Given problem:
Rewrite all of the items below, replacing each occurrence of "computer-use agent" with "desktop automation agent" and leaving everything else unchanged.

Data lines:

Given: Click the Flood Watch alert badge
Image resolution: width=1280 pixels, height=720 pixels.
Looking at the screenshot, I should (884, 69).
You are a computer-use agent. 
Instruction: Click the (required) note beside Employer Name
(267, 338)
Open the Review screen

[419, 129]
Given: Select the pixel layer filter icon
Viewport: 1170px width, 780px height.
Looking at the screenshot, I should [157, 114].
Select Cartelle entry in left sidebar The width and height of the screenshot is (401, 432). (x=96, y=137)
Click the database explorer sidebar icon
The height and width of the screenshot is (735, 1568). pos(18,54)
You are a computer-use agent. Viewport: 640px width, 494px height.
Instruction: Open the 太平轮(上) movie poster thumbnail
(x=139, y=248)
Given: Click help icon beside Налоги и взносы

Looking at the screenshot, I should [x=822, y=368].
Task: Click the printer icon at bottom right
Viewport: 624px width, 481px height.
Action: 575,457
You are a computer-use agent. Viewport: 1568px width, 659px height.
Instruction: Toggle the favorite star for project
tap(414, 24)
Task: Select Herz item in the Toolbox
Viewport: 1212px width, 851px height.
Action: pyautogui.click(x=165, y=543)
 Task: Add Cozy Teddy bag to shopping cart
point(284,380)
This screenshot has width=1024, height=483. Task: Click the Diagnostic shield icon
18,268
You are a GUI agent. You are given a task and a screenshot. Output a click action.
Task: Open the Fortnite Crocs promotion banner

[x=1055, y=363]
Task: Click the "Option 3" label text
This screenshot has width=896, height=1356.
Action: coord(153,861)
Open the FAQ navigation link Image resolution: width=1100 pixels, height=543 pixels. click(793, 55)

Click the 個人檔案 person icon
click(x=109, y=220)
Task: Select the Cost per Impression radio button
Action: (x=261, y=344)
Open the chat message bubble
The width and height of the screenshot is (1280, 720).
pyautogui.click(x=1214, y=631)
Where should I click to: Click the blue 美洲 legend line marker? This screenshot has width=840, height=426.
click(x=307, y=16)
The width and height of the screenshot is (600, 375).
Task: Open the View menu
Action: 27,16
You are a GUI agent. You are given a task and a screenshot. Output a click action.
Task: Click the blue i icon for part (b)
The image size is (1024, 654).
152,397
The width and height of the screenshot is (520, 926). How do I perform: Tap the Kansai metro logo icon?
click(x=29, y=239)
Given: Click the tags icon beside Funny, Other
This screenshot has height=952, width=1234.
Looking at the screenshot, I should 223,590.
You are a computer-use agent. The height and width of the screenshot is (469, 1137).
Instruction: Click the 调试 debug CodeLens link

Answer in full:
Given: Click the Flood Watch alert badge
Image resolution: width=1280 pixels, height=720 pixels.
Looking at the screenshot, I should (884, 69).
You are a desktop automation agent. 
Instruction: Click the (required) note beside Employer Name
(267, 338)
Open the Review screen

[419, 129]
Given: Select the pixel layer filter icon
Viewport: 1170px width, 780px height.
Looking at the screenshot, I should [157, 114].
Select Cartelle entry in left sidebar The width and height of the screenshot is (401, 432). (x=96, y=137)
Click the database explorer sidebar icon
The height and width of the screenshot is (735, 1568). pos(18,54)
You are a desktop automation agent. Viewport: 640px width, 494px height.
Instruction: Open the 太平轮(上) movie poster thumbnail
(x=139, y=248)
Given: Click help icon beside Налоги и взносы

Looking at the screenshot, I should [x=822, y=368].
Task: Click the printer icon at bottom right
Viewport: 624px width, 481px height.
Action: 575,457
You are a desktop automation agent. Viewport: 1568px width, 659px height.
Instruction: Toggle the favorite star for project
tap(414, 24)
Task: Select Herz item in the Toolbox
Viewport: 1212px width, 851px height.
Action: pyautogui.click(x=165, y=543)
 Task: Add Cozy Teddy bag to shopping cart
point(284,380)
This screenshot has width=1024, height=483. Task: Click the Diagnostic shield icon
18,268
You are a GUI agent. You are given a task and a screenshot. Output a click action.
Task: Open the Fortnite Crocs promotion banner

[x=1055, y=363]
Task: Click the "Option 3" label text
This screenshot has width=896, height=1356.
Action: coord(153,861)
Open the FAQ navigation link Image resolution: width=1100 pixels, height=543 pixels. click(793, 55)

Click the 個人檔案 person icon
click(x=109, y=220)
Task: Select the Cost per Impression radio button
Action: (x=261, y=344)
Open the chat message bubble
The width and height of the screenshot is (1280, 720).
pyautogui.click(x=1214, y=631)
Where should I click to: Click the blue 美洲 legend line marker? This screenshot has width=840, height=426.
click(x=307, y=16)
The width and height of the screenshot is (600, 375).
Task: Open the View menu
Action: 27,16
You are a GUI agent. You are given a task and a screenshot. Output a click action.
Task: Click the blue i icon for part (b)
The image size is (1024, 654).
152,397
The width and height of the screenshot is (520, 926). How do I perform: Tap the Kansai metro logo icon?
click(x=29, y=239)
Given: Click the tags icon beside Funny, Other
This screenshot has height=952, width=1234.
Looking at the screenshot, I should 223,590.
You are a desktop automation agent. The height and width of the screenshot is (469, 1137).
Instruction: Click the 调试 debug CodeLens link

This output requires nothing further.